The Apple Neural Engine Inference Book
A practitioner’s guide to production inference on the Apple Neural Engine. The book documents the practical path from model weights to ANE-resident CoreML graphs, Swift runtimes, validation gates, and the engineering tradeoffs found while porting real LLMs.
Read Online
This folder is configured as the source for the repository’s GitHub Pages site. When Pages is enabled for the repository, the rendered book is available at:
https://videlalvaro.github.io/ane-book/
Chapters
| Chapter | Topic |
|---|---|
| 00 - Modern Inference | Tokens, prefill/decode, KV cache, ANE vs GPU vs CPU, the Conv2d trick |
| 01 - ANE Laws | Empirical rules: shard limits, quantization, residency |
| 02 - Porting Recipe | GGUF to CoreML, step by step |
| 03 - Quantization | INT8 production, INT4 tradeoffs, the silent CPU fallback |
| 04 - Shard Sizing | Layer count vs size, compiler limits, LM-head splits |
| 05 - Stateful KV Cache | MLState, Swift daemon design, decode loop |
| 06 - RangeDim + Speculative | Variable token axes, prefill batching, n-gram speculation |
| 07 - MoE on ANE | Soft routing, expert shards, ZAYA and Privacy Filter |
| 08 - Swift Runtime | Cache-friendly CoreML orchestration, state, buffers, and serving |
| 09 - Experiment Index | Searchable index of experiment writeups |
| 10 - Decision Journal | Design decisions and the reasoning behind them |
| Glossary | Definitions for inference, CoreML, ANE, and validation terms |
What This Book Covers
- CoreML graph shapes that keep transformer compute on the Apple Neural Engine.
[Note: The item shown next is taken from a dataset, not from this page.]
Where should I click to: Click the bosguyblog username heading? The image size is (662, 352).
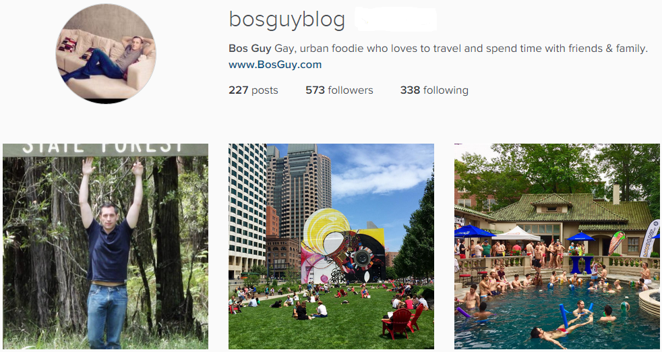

- The modern inference loop: tokens, prefill, decode, logits, sampling, and KV cache.
- Quantization choices that preserve quality without triggering CPU fallback.
- Shard sizing rules for compiler reliability and ANE residency.
- Stateful KV-cache runtimes using public
MLStateAPIs. - Cache-friendly Swift runtime design for warm decode and serving.
- RangeDim and speculative decoding patterns for better throughput.
- MoE-specific lessons from ZAYA and the Privacy Filter runtime.
Repository Context
The surrounding repository contains the converters, validators, Swift runtimes, model manifests, and demos referenced by the book. Start from the top-level README for setup instructions and model-specific entry points.
License
The book and repository are released under the MIT License.